И потому вера его наиболее доступна тем, кому присуще эстетическое, музыкальное восприятие мира; тем, кто способен делать счастье из ничего — из пейзажа, из музыки, из чужого, случайного сочувственного слова. Да, впрочем, и любая вера доступна немногим — большинство имитирует ее. Для неразвитого сознания вера почти всегда означает высокомерную, нерассуждающую правоту — единственное, чего Пастернак категорически не любит и не прощает. Это же, кстати, причина его религиозного одиночества: христианский смысл романа был не понят большинством читателей, многие (как Чуковский) считали религию безнадежным архаизмом и уж никак не в ней видели спасение от кошмаров века. (На деле-то анахронизмом был, конечно, языческий эстетизм Чуковского и его единомышленников, сделавших своей религией искусство; это не спасало ни от отчаяния, ни от релятивизма.) Другие, напротив, существовали в условиях советской полуподпольной веры и поневоле склонялись к бескомпромиссной диссидентской этике — вера становилась фанатичной, нерассуждающей, сектантской. Это было Пастернаку едва ли не более чуждо, чем советский атеизм. В атеистических обществах, где вера под запретом, особенно часты случаи mania religiosa — помешательства на религиозной почве (отсюда засилье сект и в нынешней России — государстве продолжающегося атеизма и «победившего оккультизма», по формулировке А.Кураева).

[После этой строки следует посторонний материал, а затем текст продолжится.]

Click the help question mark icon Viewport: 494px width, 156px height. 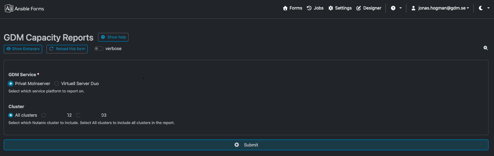point(393,8)

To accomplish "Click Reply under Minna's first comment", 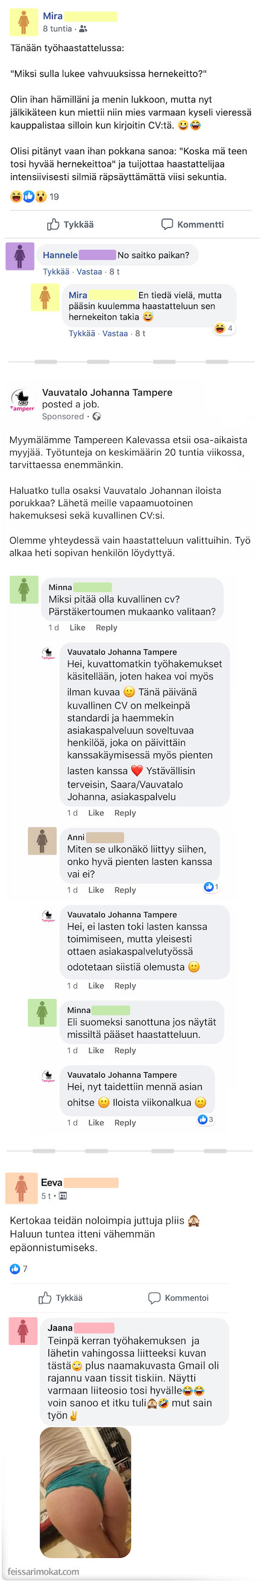I will pyautogui.click(x=106, y=628).
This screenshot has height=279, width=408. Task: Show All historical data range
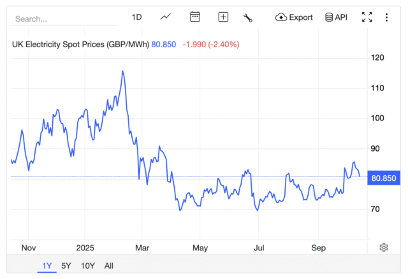tap(109, 266)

Особенность веры Пастернака в том, что она по определению не может стать государственной. К официальной церкви он, кажется, был так же холоден, как к сионизму: принадлежность к еврейству не означала для него самоидентификации в качестве еврея, христианство не значило принадлежности к конкретному приходу. Он не держал постов, нечасто посещал церковь, нет сведений о том, что он крестился, причащался или исповедовался. Есть воспоминания о том, что он наизусть знал заупокойную службу и, присутствуя на похоронах близких ему людей, вторил священнику,— но из людей, выросших в добольшевистской России, мало кто не знал на память церковных служб. Религия Пастернака — путь индивидуального спасения, страшно даже представить себе ее широкое распространение, внедрение, популярность — вышла бы пошлость, столь ненавистная ему.
Атмосфера между тем сгущалась.
«Благодетелю нашему кажется, что до сих пор были слишком сентиментальны и пора одуматься. Петр Первый уже оказывается параллелью не подходящей. Новое увлечение, открыто исповедуемое,— Грозный, опричнина, жестокость».